Data supplied START

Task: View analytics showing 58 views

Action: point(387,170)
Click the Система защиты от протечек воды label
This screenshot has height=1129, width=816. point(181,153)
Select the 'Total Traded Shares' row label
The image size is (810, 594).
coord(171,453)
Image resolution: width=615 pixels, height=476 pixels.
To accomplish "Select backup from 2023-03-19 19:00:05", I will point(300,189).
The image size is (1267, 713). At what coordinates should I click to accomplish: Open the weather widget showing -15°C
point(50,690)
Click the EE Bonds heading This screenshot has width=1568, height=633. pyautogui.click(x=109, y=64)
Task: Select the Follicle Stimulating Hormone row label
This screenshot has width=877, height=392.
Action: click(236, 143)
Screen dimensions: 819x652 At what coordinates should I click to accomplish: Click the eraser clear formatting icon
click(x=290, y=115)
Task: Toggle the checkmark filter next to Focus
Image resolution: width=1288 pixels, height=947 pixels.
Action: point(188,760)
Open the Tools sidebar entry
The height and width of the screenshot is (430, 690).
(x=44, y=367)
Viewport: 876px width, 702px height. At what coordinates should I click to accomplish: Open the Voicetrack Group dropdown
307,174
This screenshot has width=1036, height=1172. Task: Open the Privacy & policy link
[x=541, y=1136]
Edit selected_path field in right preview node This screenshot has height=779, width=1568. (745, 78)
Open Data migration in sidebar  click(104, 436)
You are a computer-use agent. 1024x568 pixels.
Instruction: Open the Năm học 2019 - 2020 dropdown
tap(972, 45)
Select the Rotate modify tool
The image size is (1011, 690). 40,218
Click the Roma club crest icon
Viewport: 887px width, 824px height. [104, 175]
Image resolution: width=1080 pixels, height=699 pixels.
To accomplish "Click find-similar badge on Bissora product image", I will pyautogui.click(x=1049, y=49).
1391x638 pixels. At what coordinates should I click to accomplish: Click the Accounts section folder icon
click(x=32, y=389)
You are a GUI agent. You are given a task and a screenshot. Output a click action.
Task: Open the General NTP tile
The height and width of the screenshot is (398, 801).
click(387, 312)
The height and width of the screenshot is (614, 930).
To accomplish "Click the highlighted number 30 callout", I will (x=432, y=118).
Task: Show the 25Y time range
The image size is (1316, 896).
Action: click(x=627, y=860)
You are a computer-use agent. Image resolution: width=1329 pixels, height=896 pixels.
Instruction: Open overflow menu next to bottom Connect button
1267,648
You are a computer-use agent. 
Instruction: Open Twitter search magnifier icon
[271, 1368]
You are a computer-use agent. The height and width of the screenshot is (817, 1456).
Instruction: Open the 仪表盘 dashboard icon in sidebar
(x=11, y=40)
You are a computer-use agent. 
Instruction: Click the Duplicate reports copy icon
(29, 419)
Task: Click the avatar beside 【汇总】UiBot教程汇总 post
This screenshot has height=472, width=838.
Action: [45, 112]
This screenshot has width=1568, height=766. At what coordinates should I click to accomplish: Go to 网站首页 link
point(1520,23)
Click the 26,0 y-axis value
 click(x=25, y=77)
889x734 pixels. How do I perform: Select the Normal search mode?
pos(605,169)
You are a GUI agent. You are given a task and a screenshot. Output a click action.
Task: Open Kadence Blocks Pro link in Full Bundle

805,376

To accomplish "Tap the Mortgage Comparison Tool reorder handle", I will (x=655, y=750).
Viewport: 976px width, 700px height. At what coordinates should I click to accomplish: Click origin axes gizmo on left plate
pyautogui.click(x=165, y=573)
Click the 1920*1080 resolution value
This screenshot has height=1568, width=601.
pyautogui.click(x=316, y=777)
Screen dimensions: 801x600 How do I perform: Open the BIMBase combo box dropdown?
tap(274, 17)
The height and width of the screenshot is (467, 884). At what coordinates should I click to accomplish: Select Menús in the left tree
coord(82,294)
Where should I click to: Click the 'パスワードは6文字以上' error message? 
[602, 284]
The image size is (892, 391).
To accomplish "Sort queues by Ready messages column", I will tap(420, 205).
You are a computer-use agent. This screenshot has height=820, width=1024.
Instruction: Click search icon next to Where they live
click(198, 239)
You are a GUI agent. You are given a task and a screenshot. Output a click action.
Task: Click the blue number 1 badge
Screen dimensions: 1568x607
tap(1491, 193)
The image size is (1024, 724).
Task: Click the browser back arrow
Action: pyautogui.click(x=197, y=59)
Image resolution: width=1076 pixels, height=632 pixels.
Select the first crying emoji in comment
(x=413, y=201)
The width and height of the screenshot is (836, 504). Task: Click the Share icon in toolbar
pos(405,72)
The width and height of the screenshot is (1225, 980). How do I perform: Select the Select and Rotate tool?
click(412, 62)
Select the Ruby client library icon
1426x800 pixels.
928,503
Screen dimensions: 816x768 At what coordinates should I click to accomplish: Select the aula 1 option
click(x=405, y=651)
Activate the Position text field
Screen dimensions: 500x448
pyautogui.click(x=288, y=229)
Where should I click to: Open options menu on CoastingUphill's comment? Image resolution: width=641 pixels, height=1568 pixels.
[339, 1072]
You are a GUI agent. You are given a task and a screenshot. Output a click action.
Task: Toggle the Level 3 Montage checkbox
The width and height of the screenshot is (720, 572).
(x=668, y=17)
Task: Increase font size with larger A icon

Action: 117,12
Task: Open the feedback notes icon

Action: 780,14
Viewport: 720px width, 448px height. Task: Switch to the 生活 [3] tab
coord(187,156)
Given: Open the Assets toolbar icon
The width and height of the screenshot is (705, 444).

Data supplied END

> About this exercise
Would you write out the data exactly as it reads?

> The completed task
Task: View analytics showing 58 views

Action: point(387,170)
Click the Система защиты от протечек воды label
This screenshot has height=1129, width=816. point(181,153)
Select the 'Total Traded Shares' row label
The image size is (810, 594).
coord(171,453)
Image resolution: width=615 pixels, height=476 pixels.
To accomplish "Select backup from 2023-03-19 19:00:05", I will point(300,189).
The image size is (1267, 713). At what coordinates should I click to accomplish: Open the weather widget showing -15°C
point(50,690)
Click the EE Bonds heading This screenshot has width=1568, height=633. pyautogui.click(x=109, y=64)
Task: Select the Follicle Stimulating Hormone row label
This screenshot has width=877, height=392.
Action: click(236, 143)
Screen dimensions: 819x652 At what coordinates should I click to accomplish: Click the eraser clear formatting icon
click(x=290, y=115)
Task: Toggle the checkmark filter next to Focus
Image resolution: width=1288 pixels, height=947 pixels.
Action: point(188,760)
Open the Tools sidebar entry
The height and width of the screenshot is (430, 690).
(x=44, y=367)
Viewport: 876px width, 702px height. At what coordinates should I click to accomplish: Open the Voicetrack Group dropdown
307,174
This screenshot has width=1036, height=1172. Task: Open the Privacy & policy link
[x=541, y=1136]
Edit selected_path field in right preview node This screenshot has height=779, width=1568. (745, 78)
Open Data migration in sidebar  click(104, 436)
You are a computer-use agent. 1024x568 pixels.
Instruction: Open the Năm học 2019 - 2020 dropdown
tap(972, 45)
Select the Rotate modify tool
The image size is (1011, 690). 40,218
Click the Roma club crest icon
Viewport: 887px width, 824px height. [104, 175]
Image resolution: width=1080 pixels, height=699 pixels.
To accomplish "Click find-similar badge on Bissora product image", I will pyautogui.click(x=1049, y=49).
1391x638 pixels. At what coordinates should I click to accomplish: Click the Accounts section folder icon
click(x=32, y=389)
You are a GUI agent. You are given a task and a screenshot. Output a click action.
Task: Open the General NTP tile
The height and width of the screenshot is (398, 801).
click(387, 312)
The height and width of the screenshot is (614, 930).
To accomplish "Click the highlighted number 30 callout", I will (x=432, y=118).
Task: Show the 25Y time range
The image size is (1316, 896).
Action: click(x=627, y=860)
You are a computer-use agent. Image resolution: width=1329 pixels, height=896 pixels.
Instruction: Open overflow menu next to bottom Connect button
1267,648
You are a computer-use agent. 
Instruction: Open Twitter search magnifier icon
[271, 1368]
You are a computer-use agent. The height and width of the screenshot is (817, 1456).
Instruction: Open the 仪表盘 dashboard icon in sidebar
(x=11, y=40)
You are a computer-use agent. 
Instruction: Click the Duplicate reports copy icon
(29, 419)
Task: Click the avatar beside 【汇总】UiBot教程汇总 post
This screenshot has height=472, width=838.
Action: [45, 112]
This screenshot has width=1568, height=766. At what coordinates should I click to accomplish: Go to 网站首页 link
point(1520,23)
Click the 26,0 y-axis value
 click(x=25, y=77)
889x734 pixels. How do I perform: Select the Normal search mode?
pos(605,169)
You are a GUI agent. You are given a task and a screenshot. Output a click action.
Task: Open Kadence Blocks Pro link in Full Bundle

805,376

To accomplish "Tap the Mortgage Comparison Tool reorder handle", I will (x=655, y=750).
Viewport: 976px width, 700px height. At what coordinates should I click to accomplish: Click origin axes gizmo on left plate
pyautogui.click(x=165, y=573)
Click the 1920*1080 resolution value
This screenshot has height=1568, width=601.
pyautogui.click(x=316, y=777)
Screen dimensions: 801x600 How do I perform: Open the BIMBase combo box dropdown?
tap(274, 17)
The height and width of the screenshot is (467, 884). At what coordinates should I click to accomplish: Select Menús in the left tree
coord(82,294)
Where should I click to: Click the 'パスワードは6文字以上' error message? 
[602, 284]
The image size is (892, 391).
To accomplish "Sort queues by Ready messages column", I will tap(420, 205).
You are a computer-use agent. This screenshot has height=820, width=1024.
Instruction: Click search icon next to Where they live
click(198, 239)
You are a GUI agent. You are given a task and a screenshot. Output a click action.
Task: Click the blue number 1 badge
Screen dimensions: 1568x607
tap(1491, 193)
The image size is (1024, 724).
Task: Click the browser back arrow
Action: pyautogui.click(x=197, y=59)
Image resolution: width=1076 pixels, height=632 pixels.
Select the first crying emoji in comment
(x=413, y=201)
The width and height of the screenshot is (836, 504). Task: Click the Share icon in toolbar
pos(405,72)
The width and height of the screenshot is (1225, 980). How do I perform: Select the Select and Rotate tool?
click(412, 62)
Select the Ruby client library icon
1426x800 pixels.
928,503
Screen dimensions: 816x768 At what coordinates should I click to accomplish: Select the aula 1 option
click(x=405, y=651)
Activate the Position text field
Screen dimensions: 500x448
pyautogui.click(x=288, y=229)
Where should I click to: Open options menu on CoastingUphill's comment? Image resolution: width=641 pixels, height=1568 pixels.
[339, 1072]
You are a GUI agent. You are given a task and a screenshot. Output a click action.
Task: Toggle the Level 3 Montage checkbox
The width and height of the screenshot is (720, 572).
(x=668, y=17)
Task: Increase font size with larger A icon

Action: 117,12
Task: Open the feedback notes icon

Action: 780,14
Viewport: 720px width, 448px height. Task: Switch to the 生活 [3] tab
coord(187,156)
Given: Open the Assets toolbar icon
The width and height of the screenshot is (705, 444).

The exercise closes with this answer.